I was not directly involved during the preparation and at the the beginning of the migration process, I did eventually get a call after they ran into an issue.  The migration should’ve taken fifteen minutes but over an hour later they were struggling with what appeared to be a corrupt backup file.  

The team had previously, manually, tested this same set of actions; backup the database, FTP it from an external server to an internal server, then restore the backup.  It always worked!

During the actual migration they ended up using a different server to FTP the backup from, resulting in a corrupt backup file on each attempt.  They tested various other scenarios and eventually found that they were using ASCII transfer instead of BINARY, and of course BINARY was the default setting in the environments that they used when testing.

The two hours of down time that it actually took to transfer the file made it quite apparent that a scripted approach would’ve made the world of difference.  In this case the client was lucky as the event occurred at a low volume time.  There was minimal revenue impact and no service incidents.  Whew!

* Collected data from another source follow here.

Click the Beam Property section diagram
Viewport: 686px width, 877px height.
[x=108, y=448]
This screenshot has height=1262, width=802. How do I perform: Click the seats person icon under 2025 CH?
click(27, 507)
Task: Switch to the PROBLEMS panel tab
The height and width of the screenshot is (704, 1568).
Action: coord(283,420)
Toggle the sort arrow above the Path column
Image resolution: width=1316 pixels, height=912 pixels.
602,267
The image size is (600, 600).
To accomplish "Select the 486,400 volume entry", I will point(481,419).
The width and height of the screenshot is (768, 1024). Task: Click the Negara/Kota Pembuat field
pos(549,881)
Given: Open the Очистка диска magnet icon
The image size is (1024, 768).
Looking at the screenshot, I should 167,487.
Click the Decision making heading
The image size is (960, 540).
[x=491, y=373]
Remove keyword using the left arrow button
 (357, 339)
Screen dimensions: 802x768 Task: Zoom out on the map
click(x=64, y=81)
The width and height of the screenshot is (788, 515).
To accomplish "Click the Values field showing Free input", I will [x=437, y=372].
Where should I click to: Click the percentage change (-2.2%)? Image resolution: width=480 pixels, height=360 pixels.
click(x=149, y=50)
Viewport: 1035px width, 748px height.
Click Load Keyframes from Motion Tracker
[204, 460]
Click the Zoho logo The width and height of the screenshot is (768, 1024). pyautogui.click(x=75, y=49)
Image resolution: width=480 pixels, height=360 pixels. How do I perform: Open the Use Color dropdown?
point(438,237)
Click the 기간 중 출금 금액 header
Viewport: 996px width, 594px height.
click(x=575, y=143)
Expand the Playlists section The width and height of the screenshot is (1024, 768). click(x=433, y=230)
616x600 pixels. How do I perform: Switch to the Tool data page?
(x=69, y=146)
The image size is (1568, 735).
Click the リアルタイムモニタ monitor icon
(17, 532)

The moral of this story is that even a one time transfer of a file can benefit from a little scripting love.  It would’ve probably taken the team member an extra half hour to write a script, but it would’ve saved two hours of troubleshooting time, eliminated undue stress, and would’ve nearly eliminated any loss of revenue.

Scripting a simple one time FTP action may sound like overkill but in the case of a company wide downtime you should limit the risk of failure as much as possible.  Limiting the risk can only be achieved by confidence in the tasks at hand.  Having a scripted approach to a task builds confidence as there are no manual steps to remember or document – just run the script!

Yes, during the planning phase it would’ve been less efficient to write the script.  But during the execution phase, the time during the actual migration, the effectiveness of the team would be immeasurable.